READING TEXT —
Collect book pages in the world (activate book cases and books on pedestals when you see them) then spend money to put the book together for an in game bonus (similar to bonuses from the tavern minigame). These will take time (and a lot of money) to unlock. One of the tavern minigame bonuses will increase the rate of finding pages and speed this up quite a bit. I had all the pages before I had enough money to unlock all the books.
The storage building increases your personal storage as well as the cap on resources, so upgrading that early is worth while.
Map Locations and Resource Gathering
Now that you have a good idea of how you want to build up your village, it's time to start doing the hard work. You will need to spend food to "explore" the map and remove the fog of war. Then travel to and clear the discovered map locations.
Each location has a finite amount of resources which you can collect once that location is cleared. You don't know what resource each location has until you visit it, but you don't have to clear the location. Once you visit it the resources should show up when you click on the map location in the map. Also, traveling from location to location doesn't seem to consume food, just exploring the map.

SUPPLIED INFORMATION —
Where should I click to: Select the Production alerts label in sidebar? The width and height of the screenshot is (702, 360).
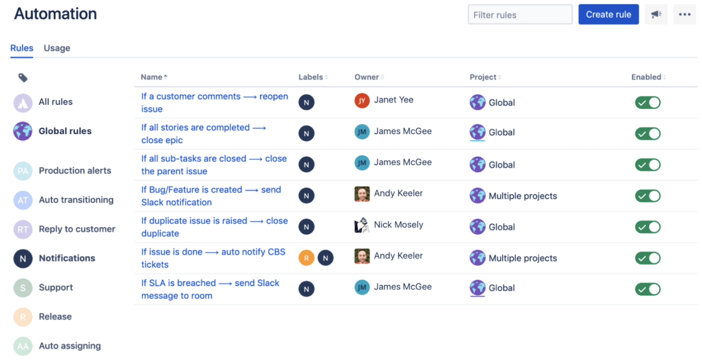(x=75, y=171)
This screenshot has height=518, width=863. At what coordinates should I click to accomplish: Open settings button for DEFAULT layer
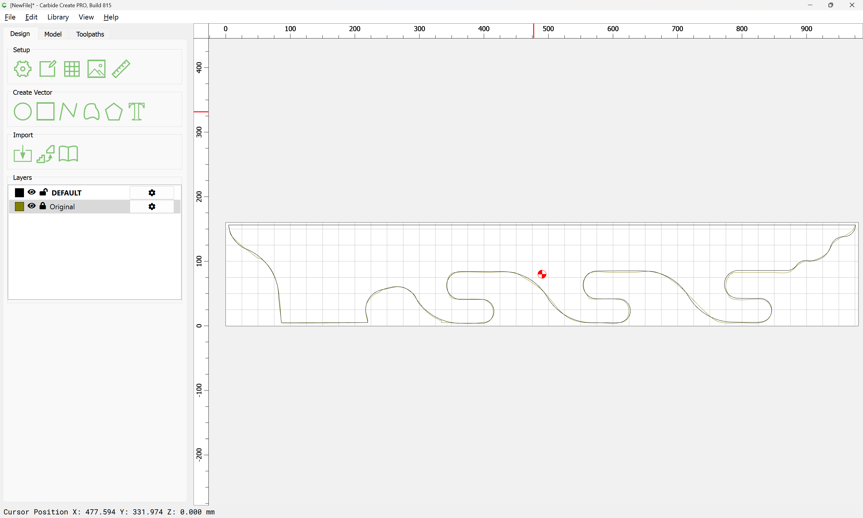152,193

TO BE DONE — Carry on the game guide about building up a village and exploring the map, starting right after its last sentence.

EXPECTED ANSWER —
Once you've unlocked a map location with available resources, you need to transport them to your village. On the bottom left of your map screen is an icon that opens up the menu for designating workers to move goods to your village. Assign them as you see fit. Remember to check this every once in a while.
You gain workers by doing quests to clear map locations and by freeing dwarfs from cages in various map locations. I'm going to give you some counter intuitive advice. Don't free every dwarf you see in a cage! By mid game you will have plenty of resources and your village unlocks maxed out. Any idle dwarfs will just hang out in you village map and make it hard to see merchants and other NPCs you want to interact with. I recommend freeing dwarfs until you have maybe 10 available workers, then getting the rest from quests. You should have plenty.
Character Leveling and Combat
The leveling system is pretty straight forward so I won't go into a lot of detail here. I'd say split your base stats evenly as they benefit all play styles.
Perks are very playstyle dependent, however some branches benefit everyone. I would rate their importance from Quick Attacks, Defense, Power Attacks and finally Thrown.
- Prioritize unlocking the Unblockable Quick attack ASAP (never get blocked by enemy shields).
- Get the Defensive (shield) passive ability that halves your chance of getting an injury. It will save you a lot of visits to the doctor or first aid uses.
- Unlock the ground slam Power Attack.
- Unlock all of the passive Quick Attack abilities that don't require another special attack type (large square).
I only used throwing attacks to take out barricades when I needed to stay out of range of an archer. It's not very useful against moving targets. So you can probably get away with getting the initial ability that unlocks throwing and ignore this branch of perks if you want.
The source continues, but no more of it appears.